• **TASK INSTRUCTIONS**
Without the pictures, give the records again exactly as they appear.

• **RECORDS SHOWN**

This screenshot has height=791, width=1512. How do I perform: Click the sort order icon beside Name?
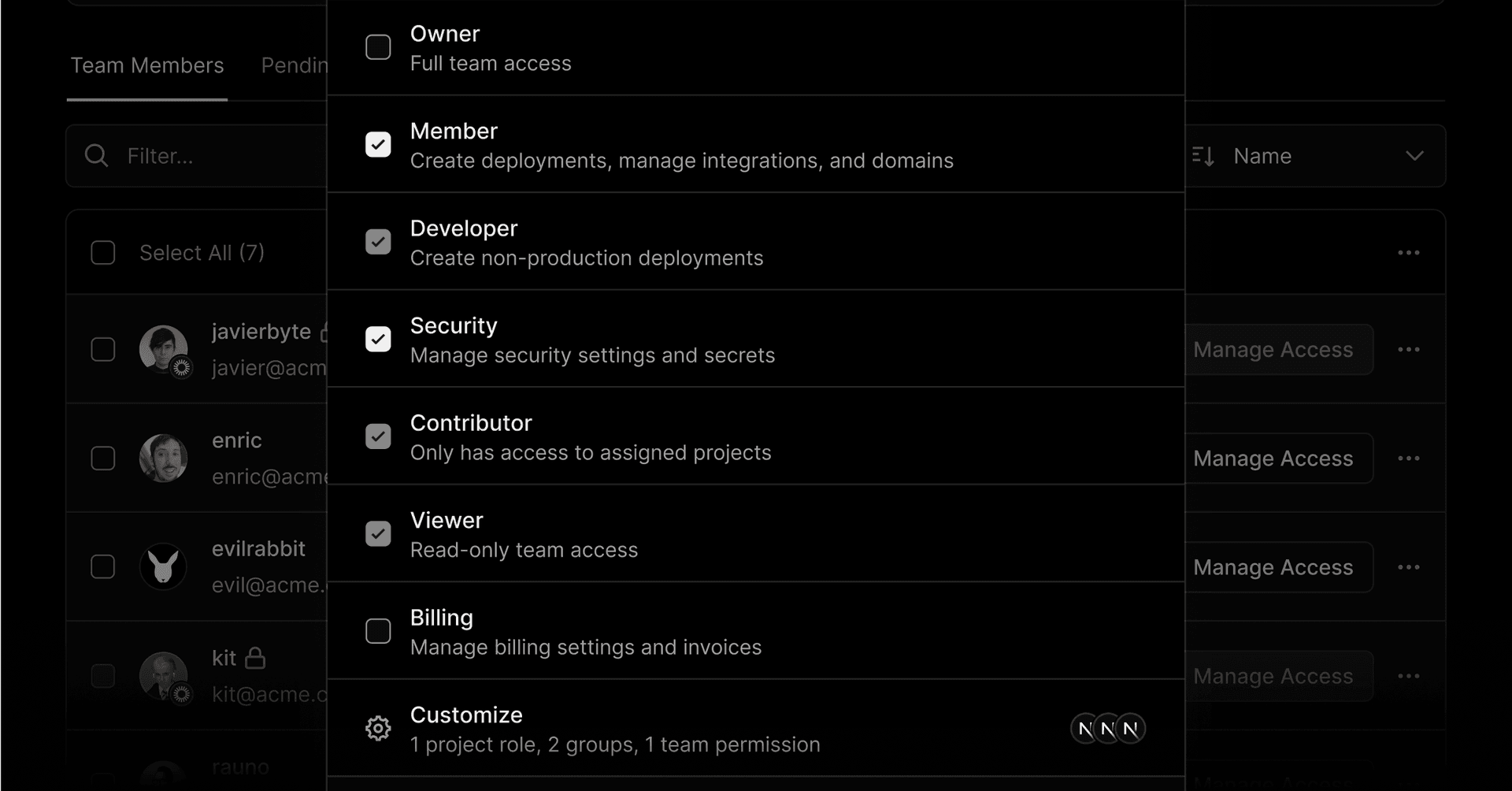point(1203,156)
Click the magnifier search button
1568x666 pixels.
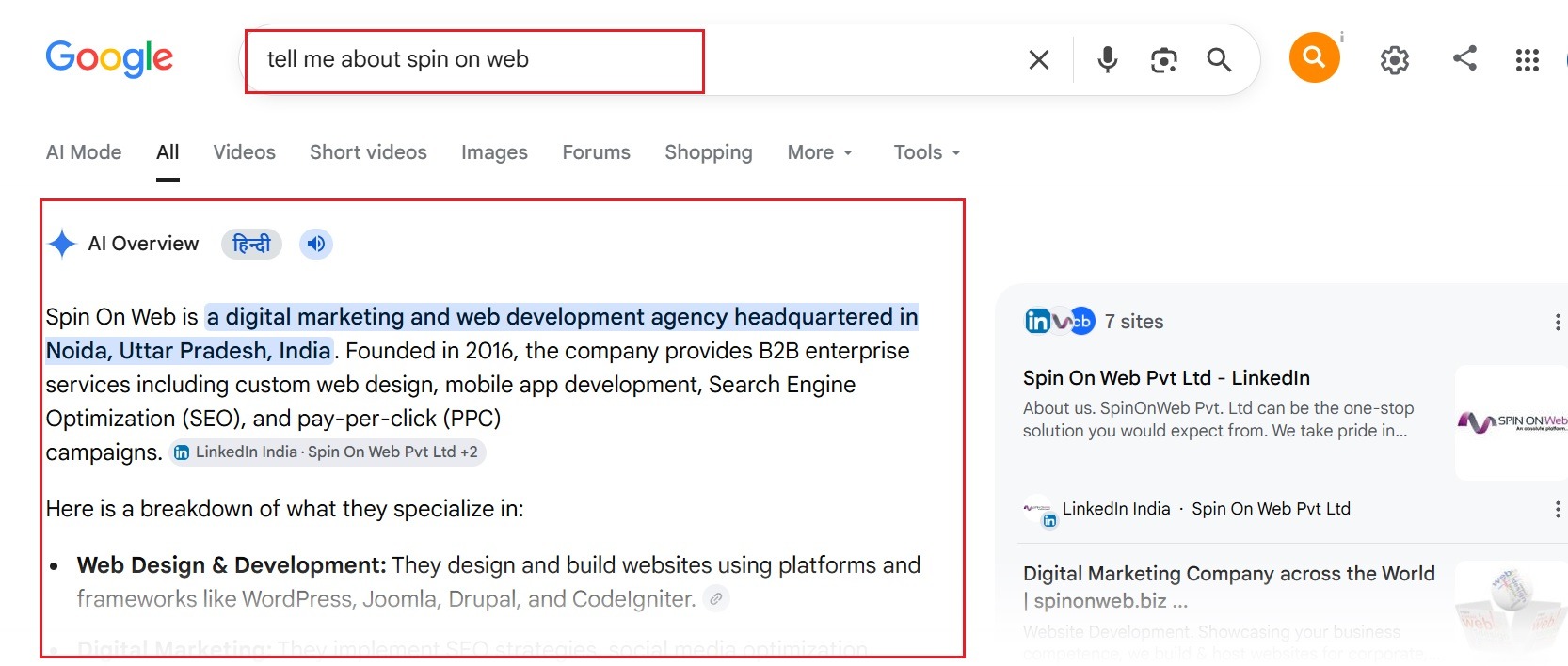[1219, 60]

• **EXERCISE RESPONSE**
This screenshot has height=791, width=1512. How do I perform: Click the sort order icon beside Name?
point(1203,156)
Click the magnifier search button
1568x666 pixels.
[1219, 60]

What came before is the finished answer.